Item position entries:

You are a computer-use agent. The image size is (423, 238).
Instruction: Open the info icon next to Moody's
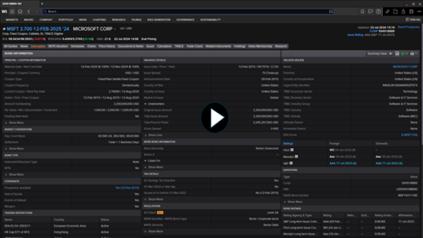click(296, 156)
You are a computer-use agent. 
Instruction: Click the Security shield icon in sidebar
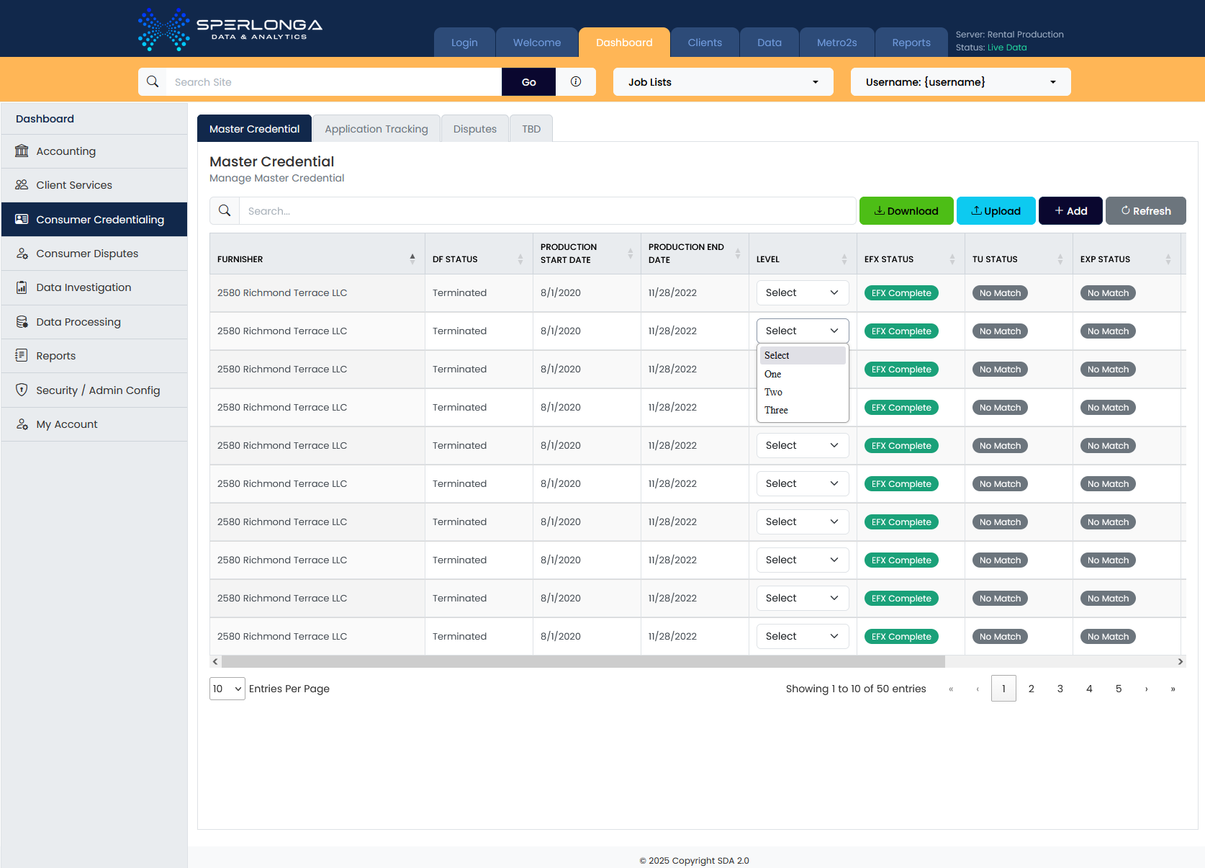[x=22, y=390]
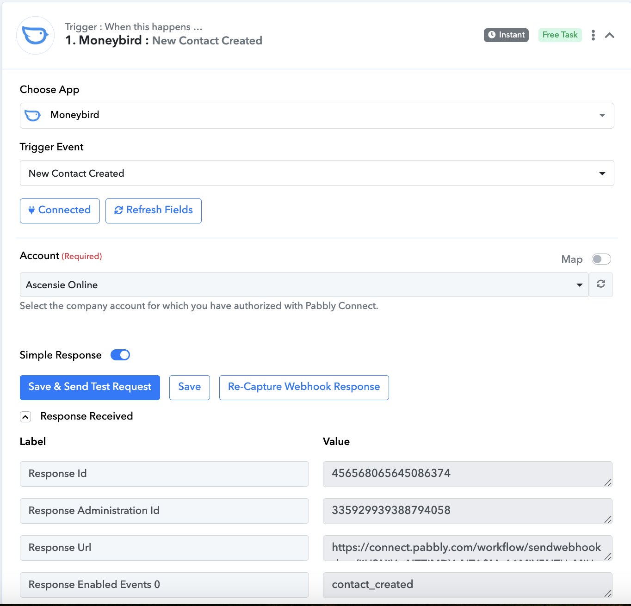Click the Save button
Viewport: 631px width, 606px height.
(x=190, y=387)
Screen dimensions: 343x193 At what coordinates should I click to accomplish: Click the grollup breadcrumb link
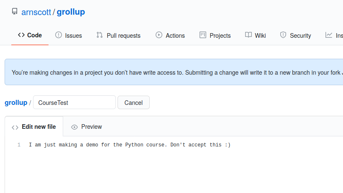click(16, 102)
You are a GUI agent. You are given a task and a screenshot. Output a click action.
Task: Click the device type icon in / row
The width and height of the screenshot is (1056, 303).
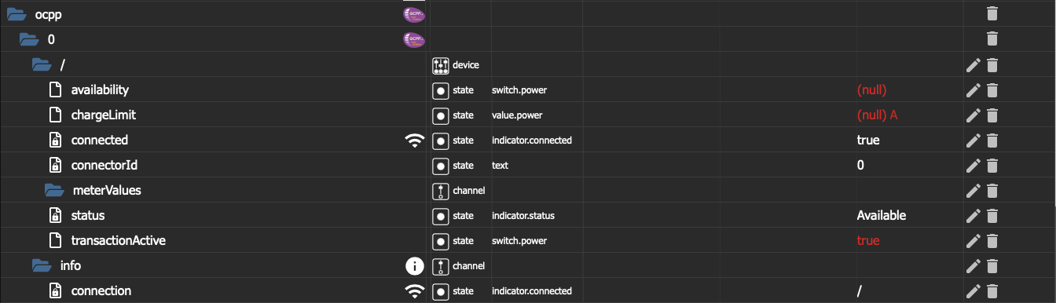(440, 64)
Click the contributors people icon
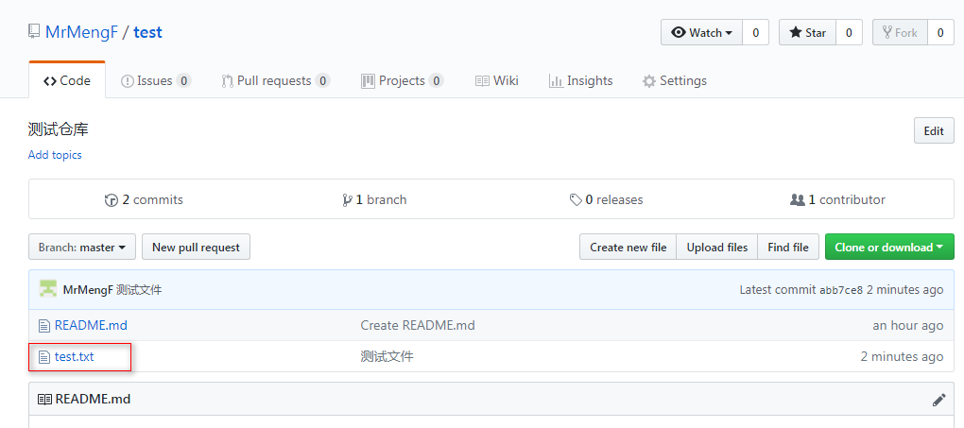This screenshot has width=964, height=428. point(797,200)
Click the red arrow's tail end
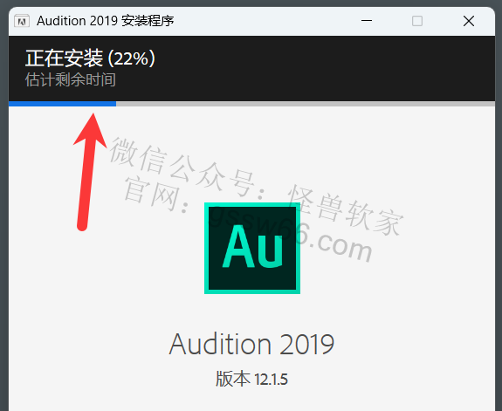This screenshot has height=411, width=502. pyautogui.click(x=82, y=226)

## [Problem to work on]
Locate each line in the material above that contains the string "agent", and copy those lines. Treat uppercase and lowercase letters as different.

## [Response below]
You are a computer-use agent. The image size is (423, 238).
You are a computer-use agent. 
You are a GUI agent. You are given a task and a screenshot. Output a click action.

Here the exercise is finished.